Danilo Santos de Miranda - Não é um fato isolado, tem aspectos múltiplos. É o dólar que está mais alto. É a arrecadação nossa que está se comportando como toda a economia brasileira. A questão tem sobretudo essas duas facetas que nos dizem respeito diretamente. A gente traz grupos de fora, gasta em dólar, uma parte pelo menos. E a gente tem menos possibilidade de fazer as coisas na medida em que tem menos arrecadação, enfim, menos recursos para poder tocar o barco.
Tem efeito na programação?
É natural que tenha. De alguma forma, a gente vai ter que rever.

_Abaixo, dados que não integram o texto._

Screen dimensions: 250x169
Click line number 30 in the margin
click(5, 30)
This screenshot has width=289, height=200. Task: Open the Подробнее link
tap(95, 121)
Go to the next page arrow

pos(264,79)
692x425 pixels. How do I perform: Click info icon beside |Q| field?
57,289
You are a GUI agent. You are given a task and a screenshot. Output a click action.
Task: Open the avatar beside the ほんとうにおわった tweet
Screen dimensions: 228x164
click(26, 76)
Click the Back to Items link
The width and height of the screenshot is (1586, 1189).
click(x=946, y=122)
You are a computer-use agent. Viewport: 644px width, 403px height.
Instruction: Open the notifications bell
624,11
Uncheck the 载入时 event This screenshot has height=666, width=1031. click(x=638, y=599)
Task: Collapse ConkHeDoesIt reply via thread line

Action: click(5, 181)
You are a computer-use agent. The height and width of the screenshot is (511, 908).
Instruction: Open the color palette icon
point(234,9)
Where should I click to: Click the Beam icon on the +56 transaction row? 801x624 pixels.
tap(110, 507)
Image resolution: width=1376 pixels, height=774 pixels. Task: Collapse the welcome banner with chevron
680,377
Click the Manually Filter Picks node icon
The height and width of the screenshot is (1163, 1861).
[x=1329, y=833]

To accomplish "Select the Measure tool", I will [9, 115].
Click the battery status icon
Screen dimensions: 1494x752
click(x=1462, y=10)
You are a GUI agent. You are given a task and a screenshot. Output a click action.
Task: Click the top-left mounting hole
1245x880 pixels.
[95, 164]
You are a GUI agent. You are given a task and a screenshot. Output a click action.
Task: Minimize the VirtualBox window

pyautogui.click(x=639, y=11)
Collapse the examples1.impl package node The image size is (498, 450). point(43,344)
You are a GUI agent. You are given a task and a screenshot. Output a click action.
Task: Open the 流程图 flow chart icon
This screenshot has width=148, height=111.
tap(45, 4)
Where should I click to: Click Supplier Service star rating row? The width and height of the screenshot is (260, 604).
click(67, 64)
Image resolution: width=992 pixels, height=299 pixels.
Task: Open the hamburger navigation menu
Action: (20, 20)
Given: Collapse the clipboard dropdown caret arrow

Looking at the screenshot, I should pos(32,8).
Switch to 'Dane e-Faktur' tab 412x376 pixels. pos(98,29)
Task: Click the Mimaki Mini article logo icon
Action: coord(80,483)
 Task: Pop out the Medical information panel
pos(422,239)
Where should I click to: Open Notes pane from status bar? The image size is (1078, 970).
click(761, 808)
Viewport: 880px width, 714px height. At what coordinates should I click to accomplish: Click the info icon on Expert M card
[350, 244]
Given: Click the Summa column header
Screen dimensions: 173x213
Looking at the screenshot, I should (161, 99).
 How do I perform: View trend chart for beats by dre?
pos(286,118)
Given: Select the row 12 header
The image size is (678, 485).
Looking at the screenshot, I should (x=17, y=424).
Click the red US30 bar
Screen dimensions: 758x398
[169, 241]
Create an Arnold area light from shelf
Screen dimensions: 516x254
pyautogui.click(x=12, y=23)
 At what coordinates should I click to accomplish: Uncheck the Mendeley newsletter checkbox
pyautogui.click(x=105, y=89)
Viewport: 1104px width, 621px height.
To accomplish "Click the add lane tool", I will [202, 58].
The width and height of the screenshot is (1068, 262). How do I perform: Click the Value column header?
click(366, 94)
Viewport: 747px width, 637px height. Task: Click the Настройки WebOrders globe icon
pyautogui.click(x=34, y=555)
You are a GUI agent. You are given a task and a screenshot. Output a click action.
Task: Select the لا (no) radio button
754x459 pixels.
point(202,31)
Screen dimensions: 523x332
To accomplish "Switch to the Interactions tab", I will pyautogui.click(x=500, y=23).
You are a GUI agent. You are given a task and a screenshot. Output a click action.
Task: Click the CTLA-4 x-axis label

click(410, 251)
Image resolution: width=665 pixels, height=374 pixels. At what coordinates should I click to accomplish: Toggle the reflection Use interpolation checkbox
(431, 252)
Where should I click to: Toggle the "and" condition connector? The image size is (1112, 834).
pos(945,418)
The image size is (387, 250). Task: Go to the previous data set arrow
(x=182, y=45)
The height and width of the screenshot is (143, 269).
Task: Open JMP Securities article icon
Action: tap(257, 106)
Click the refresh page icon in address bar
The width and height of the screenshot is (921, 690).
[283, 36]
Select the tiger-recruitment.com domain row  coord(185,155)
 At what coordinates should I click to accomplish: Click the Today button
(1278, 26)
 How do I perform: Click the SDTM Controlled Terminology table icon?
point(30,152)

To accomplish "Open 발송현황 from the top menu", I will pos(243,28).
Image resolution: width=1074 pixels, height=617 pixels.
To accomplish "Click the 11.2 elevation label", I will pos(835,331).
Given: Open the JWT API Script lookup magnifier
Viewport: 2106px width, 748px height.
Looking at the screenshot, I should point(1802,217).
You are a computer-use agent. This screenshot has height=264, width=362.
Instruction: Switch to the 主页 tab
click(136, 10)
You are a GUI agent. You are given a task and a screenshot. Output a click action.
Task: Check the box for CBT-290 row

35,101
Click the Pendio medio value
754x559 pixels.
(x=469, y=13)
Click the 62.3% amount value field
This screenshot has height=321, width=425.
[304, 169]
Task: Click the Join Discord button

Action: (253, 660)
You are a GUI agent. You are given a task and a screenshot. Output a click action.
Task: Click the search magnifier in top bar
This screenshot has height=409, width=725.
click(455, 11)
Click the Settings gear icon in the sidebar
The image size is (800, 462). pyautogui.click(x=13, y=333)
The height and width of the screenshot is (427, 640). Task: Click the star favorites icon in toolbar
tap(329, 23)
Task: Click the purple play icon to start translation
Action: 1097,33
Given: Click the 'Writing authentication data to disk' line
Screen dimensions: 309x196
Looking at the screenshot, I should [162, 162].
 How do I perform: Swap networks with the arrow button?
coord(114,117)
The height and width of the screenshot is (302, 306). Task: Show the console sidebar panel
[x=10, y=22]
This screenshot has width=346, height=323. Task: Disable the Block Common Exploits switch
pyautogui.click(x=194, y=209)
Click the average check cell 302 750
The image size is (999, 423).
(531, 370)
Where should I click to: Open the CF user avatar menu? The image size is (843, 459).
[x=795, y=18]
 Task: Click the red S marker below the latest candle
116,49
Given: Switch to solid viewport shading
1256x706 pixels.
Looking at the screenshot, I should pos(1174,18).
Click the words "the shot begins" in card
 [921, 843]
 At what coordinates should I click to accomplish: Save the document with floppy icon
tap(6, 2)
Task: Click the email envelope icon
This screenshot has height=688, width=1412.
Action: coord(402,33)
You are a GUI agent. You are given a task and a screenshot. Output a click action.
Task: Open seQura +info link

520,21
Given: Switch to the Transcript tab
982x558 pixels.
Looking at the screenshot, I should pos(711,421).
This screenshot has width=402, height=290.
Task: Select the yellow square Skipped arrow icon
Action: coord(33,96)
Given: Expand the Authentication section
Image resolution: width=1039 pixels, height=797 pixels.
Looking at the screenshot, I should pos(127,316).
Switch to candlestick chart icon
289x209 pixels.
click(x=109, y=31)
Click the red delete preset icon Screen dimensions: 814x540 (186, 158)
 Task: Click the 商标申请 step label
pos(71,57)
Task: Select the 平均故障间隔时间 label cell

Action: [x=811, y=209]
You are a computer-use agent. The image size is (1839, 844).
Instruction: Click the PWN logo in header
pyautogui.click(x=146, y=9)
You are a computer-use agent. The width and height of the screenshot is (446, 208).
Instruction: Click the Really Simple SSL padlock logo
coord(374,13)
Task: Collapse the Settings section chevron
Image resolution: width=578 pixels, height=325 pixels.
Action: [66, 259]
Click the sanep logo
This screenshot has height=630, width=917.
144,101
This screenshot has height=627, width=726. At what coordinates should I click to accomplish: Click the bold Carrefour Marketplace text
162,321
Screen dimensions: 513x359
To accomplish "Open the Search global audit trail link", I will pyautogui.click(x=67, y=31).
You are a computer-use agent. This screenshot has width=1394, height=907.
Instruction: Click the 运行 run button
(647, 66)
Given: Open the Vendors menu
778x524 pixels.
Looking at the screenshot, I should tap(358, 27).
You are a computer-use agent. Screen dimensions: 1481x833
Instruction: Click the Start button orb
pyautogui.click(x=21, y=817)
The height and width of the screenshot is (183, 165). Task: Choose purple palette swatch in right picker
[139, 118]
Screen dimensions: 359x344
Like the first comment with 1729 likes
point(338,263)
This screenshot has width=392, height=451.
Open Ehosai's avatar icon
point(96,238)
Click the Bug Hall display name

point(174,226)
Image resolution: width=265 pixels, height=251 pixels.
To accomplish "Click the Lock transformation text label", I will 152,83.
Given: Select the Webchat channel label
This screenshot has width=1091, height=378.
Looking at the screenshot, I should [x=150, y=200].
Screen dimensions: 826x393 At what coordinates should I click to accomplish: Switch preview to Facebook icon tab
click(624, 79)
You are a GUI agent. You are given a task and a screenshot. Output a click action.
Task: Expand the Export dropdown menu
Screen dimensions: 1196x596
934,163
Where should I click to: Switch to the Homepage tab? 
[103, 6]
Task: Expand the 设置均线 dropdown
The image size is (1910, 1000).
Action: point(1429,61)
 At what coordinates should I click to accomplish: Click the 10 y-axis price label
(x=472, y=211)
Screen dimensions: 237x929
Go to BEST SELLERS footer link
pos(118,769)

E tem uma terceira coisa importante que a gente faz, além da programação, nacional e internacional: nós investimos, estamos crescendo, aumentando a nossa infraestrutura, seja na cidade, seja no Estado. Então, tudo isso é afetado. Não temos como garantir o mesmo ritmo, seja de programação, seja no plano de investimento. Na prática, isso significa que estamos revendo, sem previsões catastróficas, tipo redução de quadro. Da maneira mais tranquila possível, mas vamos ter que diminuir, por exemplo, a apresentação de ações com custo em dólar.
O dólar está batendo em R$ 4.
Está disparado, vai passar de R$ 4, acho. Mas temos compromisso com alguns que estão vindo, por exemplo, com o Wajdi Mouawad, que é um autor libanês, de "Incêndios", que virá também fazer um monólogo. É coisa já comprometida e que a gente vai cumprir. Agora, não vamos nos comprometer com novos compromissos.
A queda na arrecadação foi a primeira em dez anos?
É, em torno de 3% ou 4%, por enquanto, no primeiro mês. A gente não sabe o quanto vai significar mais para a frente. O primeiro mês em que observamos diminuição foi agosto, então a gente imagina que essa sinalização vá continuar. Quer dizer, eu acredito que vai ser retomado, que mais cedo ou mais tarde as coisas vão se equilibrar. Somos um país que não tem outra saída que não seja crescer, se desenvolver.
É um [primeiro] número negativo em dez anos ou até mais. Faz tempo que a gente vem sempre crescendo, porque o mercado de trabalho foi se formalizando. Mesmo quando o Brasil não estava com crescimento grande, o mercado estava se formalizando de maneira intensa. A formalização significa carteira assinada, que é o que determina a contribuição, empregados regulares. O mercado informal não contribui.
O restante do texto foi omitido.